*Exercise task*
Copy the records verbatim, starting at the line that contains "Select the Ziraat Bankası bank name" and ending at the end of the records, both included.

======== Entries supplied

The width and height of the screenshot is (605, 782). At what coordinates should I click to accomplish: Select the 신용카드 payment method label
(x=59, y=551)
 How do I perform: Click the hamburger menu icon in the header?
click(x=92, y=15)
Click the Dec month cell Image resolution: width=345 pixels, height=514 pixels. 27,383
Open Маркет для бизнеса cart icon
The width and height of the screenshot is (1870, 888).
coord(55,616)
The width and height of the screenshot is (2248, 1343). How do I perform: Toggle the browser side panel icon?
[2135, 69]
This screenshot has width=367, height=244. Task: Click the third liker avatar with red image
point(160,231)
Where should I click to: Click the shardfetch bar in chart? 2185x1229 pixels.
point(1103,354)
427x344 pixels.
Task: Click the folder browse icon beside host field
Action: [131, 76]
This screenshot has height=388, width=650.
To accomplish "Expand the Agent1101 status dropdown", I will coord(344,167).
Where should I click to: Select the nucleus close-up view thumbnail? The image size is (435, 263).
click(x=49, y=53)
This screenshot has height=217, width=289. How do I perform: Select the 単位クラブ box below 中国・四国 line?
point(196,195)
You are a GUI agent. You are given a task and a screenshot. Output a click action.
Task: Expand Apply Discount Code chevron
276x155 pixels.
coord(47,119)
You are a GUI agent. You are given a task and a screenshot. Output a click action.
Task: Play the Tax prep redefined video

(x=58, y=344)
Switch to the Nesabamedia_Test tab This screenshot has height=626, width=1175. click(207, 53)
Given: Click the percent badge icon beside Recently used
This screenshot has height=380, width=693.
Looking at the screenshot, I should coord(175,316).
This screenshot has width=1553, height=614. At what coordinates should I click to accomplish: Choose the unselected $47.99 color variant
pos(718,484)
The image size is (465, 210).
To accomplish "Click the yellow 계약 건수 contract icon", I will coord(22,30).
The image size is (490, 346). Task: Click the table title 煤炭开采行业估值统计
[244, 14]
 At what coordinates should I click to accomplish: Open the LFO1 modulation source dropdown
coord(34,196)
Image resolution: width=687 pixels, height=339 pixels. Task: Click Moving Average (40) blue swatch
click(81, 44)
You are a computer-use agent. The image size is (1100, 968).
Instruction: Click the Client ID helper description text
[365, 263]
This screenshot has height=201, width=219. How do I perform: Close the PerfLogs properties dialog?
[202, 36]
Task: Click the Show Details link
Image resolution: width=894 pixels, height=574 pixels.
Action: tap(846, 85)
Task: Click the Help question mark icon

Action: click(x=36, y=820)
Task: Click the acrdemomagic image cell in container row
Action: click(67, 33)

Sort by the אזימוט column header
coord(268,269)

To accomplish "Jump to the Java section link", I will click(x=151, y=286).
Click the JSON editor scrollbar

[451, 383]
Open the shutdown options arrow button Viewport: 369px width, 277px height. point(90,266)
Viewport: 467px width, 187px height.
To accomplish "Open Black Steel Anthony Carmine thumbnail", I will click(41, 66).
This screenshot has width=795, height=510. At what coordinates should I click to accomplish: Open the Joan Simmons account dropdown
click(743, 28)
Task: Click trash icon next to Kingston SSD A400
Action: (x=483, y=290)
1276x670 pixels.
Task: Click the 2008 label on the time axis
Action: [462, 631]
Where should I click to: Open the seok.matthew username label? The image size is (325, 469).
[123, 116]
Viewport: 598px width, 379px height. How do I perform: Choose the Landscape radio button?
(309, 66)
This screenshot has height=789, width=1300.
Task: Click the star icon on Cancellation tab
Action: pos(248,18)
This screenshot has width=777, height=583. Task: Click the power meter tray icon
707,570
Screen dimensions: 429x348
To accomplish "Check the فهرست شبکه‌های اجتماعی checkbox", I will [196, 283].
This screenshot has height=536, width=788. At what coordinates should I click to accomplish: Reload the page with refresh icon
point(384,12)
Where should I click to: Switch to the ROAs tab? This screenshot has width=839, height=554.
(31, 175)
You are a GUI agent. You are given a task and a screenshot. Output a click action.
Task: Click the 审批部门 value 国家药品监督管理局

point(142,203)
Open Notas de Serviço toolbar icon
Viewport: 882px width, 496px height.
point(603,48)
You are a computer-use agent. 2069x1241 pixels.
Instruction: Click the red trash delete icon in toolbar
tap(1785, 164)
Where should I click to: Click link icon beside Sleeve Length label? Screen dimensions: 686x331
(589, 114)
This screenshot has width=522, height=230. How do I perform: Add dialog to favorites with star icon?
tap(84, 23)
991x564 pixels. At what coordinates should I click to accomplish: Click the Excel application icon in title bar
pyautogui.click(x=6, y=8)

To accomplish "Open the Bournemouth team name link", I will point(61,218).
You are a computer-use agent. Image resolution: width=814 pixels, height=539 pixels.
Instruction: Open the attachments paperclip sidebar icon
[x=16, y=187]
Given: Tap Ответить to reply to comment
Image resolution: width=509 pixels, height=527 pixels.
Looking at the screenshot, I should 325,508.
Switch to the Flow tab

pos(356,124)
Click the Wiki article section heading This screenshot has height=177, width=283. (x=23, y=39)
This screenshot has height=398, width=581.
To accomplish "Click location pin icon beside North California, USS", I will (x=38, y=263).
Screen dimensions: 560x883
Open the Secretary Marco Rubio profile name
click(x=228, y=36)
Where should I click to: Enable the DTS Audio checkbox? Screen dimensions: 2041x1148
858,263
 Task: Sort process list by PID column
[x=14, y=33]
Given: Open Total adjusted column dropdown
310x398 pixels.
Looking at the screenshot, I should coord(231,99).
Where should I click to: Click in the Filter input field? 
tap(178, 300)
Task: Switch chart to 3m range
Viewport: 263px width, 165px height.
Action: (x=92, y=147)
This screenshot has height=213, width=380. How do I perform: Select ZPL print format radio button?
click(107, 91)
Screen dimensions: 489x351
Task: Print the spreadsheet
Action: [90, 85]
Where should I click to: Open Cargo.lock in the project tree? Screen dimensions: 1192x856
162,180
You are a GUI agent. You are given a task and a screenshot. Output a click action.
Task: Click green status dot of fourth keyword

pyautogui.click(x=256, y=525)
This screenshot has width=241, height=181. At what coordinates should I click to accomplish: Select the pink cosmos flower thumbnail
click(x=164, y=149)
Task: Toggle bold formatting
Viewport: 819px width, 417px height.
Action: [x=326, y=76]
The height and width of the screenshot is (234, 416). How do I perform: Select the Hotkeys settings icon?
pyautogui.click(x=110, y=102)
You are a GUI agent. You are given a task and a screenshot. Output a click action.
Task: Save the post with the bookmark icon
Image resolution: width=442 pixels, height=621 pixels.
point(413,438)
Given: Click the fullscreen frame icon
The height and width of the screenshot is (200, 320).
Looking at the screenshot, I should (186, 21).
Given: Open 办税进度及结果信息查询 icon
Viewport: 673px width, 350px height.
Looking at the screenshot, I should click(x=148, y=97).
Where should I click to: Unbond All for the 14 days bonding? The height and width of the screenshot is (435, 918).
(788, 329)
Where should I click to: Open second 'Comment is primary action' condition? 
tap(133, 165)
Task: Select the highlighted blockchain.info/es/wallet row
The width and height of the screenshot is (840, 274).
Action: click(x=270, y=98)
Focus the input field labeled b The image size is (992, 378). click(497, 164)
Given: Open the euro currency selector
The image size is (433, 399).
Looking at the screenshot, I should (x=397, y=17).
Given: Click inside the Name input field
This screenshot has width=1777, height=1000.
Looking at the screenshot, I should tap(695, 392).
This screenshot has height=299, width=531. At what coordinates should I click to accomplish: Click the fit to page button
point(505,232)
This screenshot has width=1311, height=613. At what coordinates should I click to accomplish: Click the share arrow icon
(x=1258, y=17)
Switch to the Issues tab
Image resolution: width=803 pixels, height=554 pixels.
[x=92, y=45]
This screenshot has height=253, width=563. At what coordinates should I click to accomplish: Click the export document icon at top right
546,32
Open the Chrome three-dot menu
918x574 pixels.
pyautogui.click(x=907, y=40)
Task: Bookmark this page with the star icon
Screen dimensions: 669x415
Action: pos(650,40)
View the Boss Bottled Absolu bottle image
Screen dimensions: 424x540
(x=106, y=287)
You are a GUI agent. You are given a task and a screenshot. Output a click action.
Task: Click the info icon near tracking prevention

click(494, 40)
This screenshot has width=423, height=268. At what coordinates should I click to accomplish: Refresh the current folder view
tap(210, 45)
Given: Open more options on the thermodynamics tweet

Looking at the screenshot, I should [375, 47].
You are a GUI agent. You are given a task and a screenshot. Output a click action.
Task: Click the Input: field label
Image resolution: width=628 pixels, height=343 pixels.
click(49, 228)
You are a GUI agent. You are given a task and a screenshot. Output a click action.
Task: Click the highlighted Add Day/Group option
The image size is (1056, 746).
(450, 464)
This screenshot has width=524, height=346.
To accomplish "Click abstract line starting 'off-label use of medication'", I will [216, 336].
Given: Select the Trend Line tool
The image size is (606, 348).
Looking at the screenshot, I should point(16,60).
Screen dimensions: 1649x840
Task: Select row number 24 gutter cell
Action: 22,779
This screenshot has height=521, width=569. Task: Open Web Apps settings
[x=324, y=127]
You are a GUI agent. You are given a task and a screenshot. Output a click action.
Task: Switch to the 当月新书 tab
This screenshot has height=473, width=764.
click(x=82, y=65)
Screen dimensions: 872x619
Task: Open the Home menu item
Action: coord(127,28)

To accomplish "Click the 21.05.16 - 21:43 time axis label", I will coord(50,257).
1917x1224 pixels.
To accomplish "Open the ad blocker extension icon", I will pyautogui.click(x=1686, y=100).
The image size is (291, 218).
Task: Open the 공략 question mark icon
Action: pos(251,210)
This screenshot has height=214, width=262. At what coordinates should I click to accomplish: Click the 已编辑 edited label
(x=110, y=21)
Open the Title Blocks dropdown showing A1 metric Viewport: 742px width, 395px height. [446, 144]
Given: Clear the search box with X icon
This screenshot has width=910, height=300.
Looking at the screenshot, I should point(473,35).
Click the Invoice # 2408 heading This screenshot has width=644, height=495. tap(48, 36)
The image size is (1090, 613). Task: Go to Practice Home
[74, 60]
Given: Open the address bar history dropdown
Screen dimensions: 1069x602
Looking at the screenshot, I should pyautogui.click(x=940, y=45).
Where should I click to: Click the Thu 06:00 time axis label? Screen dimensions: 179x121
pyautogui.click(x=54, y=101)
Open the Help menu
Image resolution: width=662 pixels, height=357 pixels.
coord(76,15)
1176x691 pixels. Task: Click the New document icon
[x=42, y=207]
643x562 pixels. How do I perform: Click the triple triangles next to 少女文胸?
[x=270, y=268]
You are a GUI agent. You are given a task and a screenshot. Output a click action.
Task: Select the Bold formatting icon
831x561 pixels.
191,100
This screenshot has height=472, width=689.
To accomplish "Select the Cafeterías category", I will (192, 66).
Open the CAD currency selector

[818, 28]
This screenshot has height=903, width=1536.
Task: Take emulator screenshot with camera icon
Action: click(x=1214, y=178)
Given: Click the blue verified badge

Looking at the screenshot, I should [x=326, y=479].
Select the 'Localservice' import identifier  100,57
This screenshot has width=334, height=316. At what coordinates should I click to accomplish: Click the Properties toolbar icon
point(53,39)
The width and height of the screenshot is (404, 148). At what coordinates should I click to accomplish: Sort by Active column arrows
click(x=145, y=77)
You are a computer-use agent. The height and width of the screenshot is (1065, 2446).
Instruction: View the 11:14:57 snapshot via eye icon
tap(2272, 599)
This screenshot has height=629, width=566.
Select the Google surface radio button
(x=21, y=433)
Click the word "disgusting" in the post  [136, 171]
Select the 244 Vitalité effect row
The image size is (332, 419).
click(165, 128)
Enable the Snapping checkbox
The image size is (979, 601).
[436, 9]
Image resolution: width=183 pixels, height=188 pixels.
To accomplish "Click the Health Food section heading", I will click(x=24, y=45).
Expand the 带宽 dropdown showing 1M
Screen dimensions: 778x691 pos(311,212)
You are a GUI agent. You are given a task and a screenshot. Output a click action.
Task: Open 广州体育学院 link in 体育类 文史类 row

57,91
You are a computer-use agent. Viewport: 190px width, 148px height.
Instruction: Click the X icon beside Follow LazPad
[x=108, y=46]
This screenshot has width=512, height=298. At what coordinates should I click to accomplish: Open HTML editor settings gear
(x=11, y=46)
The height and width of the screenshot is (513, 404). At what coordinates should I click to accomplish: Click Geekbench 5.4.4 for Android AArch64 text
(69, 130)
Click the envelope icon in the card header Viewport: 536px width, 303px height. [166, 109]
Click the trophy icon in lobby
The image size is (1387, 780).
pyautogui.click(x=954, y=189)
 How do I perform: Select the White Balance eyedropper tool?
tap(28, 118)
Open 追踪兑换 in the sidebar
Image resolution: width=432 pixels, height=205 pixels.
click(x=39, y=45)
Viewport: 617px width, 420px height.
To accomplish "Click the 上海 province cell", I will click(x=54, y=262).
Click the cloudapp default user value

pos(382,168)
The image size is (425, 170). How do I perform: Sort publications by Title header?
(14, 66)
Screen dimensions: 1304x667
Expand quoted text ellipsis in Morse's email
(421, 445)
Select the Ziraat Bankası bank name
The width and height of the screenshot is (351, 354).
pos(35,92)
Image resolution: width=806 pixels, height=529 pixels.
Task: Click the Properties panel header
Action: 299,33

================

*Expected answer*
Select the Ziraat Bankası bank name
The width and height of the screenshot is (351, 354).
pos(35,92)
Image resolution: width=806 pixels, height=529 pixels.
Task: Click the Properties panel header
Action: 299,33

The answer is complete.